Normalization
-
About five+ years back I normalized the hell out of databases, but I've come to realize a surprising amount of data needs to be stored redunantly anyway. Stuff like customer names and addresses on invoices, sales people's names on orders, etc. In the age of microservices every service needs to have the data it needs to do its thing. So I now even have multiple databases with the same data because multiple services operate on that data. Although I usually normalize my services as well... ;)
Best, Sander Azure DevOps Succinctly (free eBook) Azure Serverless Succinctly (free eBook) Migrating Apps to the Cloud with Azure arrgh.js - Bringing LINQ to JavaScript
When you're talking about redundant storage, are you referring to data aggregated from single points of origin or an uncontrolled mess?
Wrong is evil and must be defeated. - Jeff Ello
-
How many here normalize their databases?
Bastard Programmer from Hell :suss: "If you just follow the bacon Eddy, wherever it leads you, then you won't have to think about politics." -- Some Bell.

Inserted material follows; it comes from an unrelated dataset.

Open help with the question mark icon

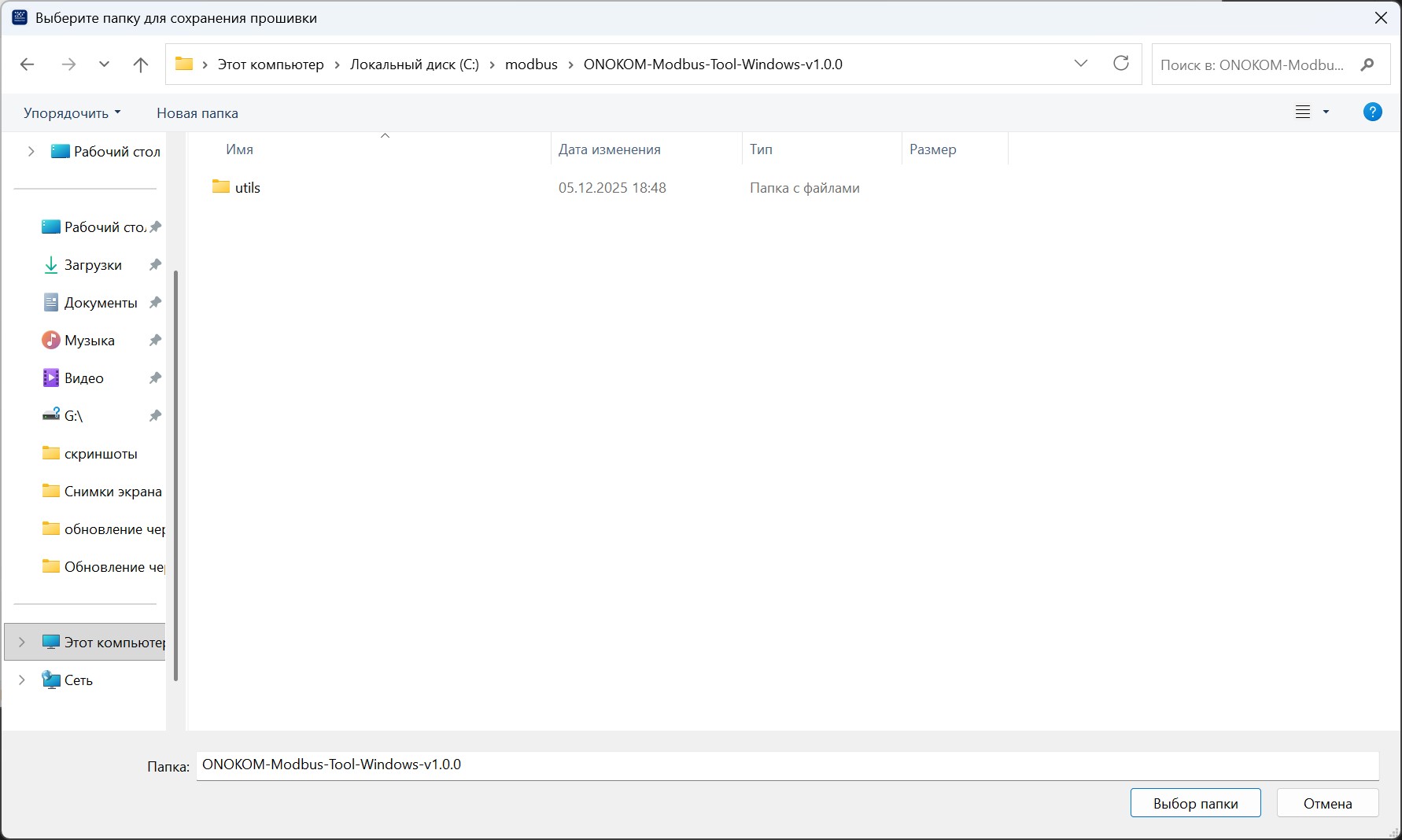pyautogui.click(x=1372, y=112)
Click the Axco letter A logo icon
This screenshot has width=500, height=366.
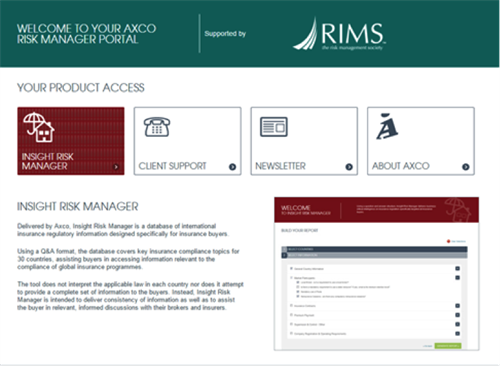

Usually, and usually just down to 3NF, but with "an eye" to avoid going too far or going that step further. But very rarely these days do I get to do that sort of stuff - I'm stuck with what was someone else's idea of Good Database Structure. We disagree on what that looks like.
-
How many here normalize their databases?
Bastard Programmer from Hell :suss: "If you just follow the bacon Eddy, wherever it leads you, then you won't have to think about politics." -- Some Bell.
I would if I could. :-D In fact, I do as much as I can, which is limited and not always beneficial. But the issue is that my current primary task is simply ETLing data from various sources to our staging database. For that, it's usually best to just leave it as is. But, at times, I do split some data into child tables -- usually if the incoming data has been de-normalized such that a field contains delimited lists of values (yuck). It really depends on the needs of the next layer of the overall application, which often requires de-normalized data anyway. On those rare occasions when I create a database for a "proper" application, I normalize as required for the application. But I don't care about the definitions of the various normal forms; I leave that to the ivory tower types.
-
How many here normalize their databases?
Bastard Programmer from Hell :suss: "If you just follow the bacon Eddy, wherever it leads you, then you won't have to think about politics." -- Some Bell.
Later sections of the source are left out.